I slept GREAT! But, as usual, no one else did. shoulda taken a PM! (After the first year I won't go without it...) They have breakfast ready of eggs, avocado, sour cream, orange juice, cereal, milk, pastries...Then it's time to get back on the bus but only for an 8 minute ride now.

This day is, unfortunately, much shorter and we get to our boats and head out in less than 15 minutes. And not even 15 seconds in to the ride we're met with some class II rapids. Seems a bit early to be expeditioning through these but what choice do we have? Dena and Sheila, of course, flipped shortly in to the day, even though they just started off SO good!

Here they are accepting their fate with such graciousness!

We only pulled over for a little bit and had a beer and a smoke before we were guided in to "The Mother" The Mother is the last Class III of the day. (see? I'm always happy on the river!)

We all made it through The Mother okay accept...YOU GUESSED IT!...Dena and Sheila. But it wasn't their fault. A raft that had gone before them was stuck on the rock. When Shedena came around the corner, the nose of their raft went under the stuck raft and they were thrown. From their story it was quite terrifying. They couldn't catch their breath, they were worried about being slammed in to rocks and they couldn't catch their breath (that would be very freaky). Thankfully, staff wait on the rocks for this sort of thing and one jumped in and grabbed BOTH of them by their life jackets and brought them in. He then ran and caught their raft! What a hero!!

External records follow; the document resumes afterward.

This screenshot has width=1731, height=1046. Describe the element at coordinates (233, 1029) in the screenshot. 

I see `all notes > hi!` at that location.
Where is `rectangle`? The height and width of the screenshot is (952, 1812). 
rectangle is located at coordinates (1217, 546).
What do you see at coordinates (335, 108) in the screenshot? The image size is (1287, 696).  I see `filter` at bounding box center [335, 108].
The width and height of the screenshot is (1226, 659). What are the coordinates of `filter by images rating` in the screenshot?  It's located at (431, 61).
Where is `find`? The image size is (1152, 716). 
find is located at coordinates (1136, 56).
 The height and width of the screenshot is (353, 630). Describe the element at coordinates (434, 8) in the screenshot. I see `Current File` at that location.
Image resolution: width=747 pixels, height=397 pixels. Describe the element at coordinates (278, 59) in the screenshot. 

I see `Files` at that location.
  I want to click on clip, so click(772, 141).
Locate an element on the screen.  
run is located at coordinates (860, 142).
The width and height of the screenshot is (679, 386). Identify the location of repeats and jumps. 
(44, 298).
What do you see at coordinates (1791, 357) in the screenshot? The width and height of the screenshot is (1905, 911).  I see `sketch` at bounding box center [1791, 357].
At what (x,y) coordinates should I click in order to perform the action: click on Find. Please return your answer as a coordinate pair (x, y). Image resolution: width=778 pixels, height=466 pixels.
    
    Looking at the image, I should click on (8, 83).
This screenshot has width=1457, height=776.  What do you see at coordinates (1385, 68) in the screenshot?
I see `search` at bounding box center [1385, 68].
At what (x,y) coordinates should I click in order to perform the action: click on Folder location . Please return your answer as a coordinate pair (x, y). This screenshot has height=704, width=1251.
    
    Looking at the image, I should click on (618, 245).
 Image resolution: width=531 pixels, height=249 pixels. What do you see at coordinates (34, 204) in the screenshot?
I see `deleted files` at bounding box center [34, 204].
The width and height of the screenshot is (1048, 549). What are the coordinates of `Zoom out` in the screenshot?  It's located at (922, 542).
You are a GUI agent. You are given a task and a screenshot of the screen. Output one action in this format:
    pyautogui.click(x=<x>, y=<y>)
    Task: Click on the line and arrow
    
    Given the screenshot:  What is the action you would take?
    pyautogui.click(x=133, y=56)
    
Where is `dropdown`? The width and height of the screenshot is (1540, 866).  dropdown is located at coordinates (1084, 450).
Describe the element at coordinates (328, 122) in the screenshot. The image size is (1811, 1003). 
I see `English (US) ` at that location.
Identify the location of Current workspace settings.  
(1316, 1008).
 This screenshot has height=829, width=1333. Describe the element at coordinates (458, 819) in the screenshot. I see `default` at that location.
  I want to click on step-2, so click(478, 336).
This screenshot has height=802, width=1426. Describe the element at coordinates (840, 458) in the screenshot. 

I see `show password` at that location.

We needed to pull over and let them gain their bearings, eat, mellow out, talk it out and have some lunch. There were tears and anger which was not the way you'd want to wrap up such a great weekend but being near death probably does that to you...

So that pretty much tells the tale of our white water rafting weekend...A few of us had a 100% blast, and a few of us didn't. Some people were scared, some people were angry, some people were frustrated, some people were sad...yeah...This just might be our last year of the infamous weekend we have every year.

Or maybe next year it'll just be the two of us...and that's not so bad.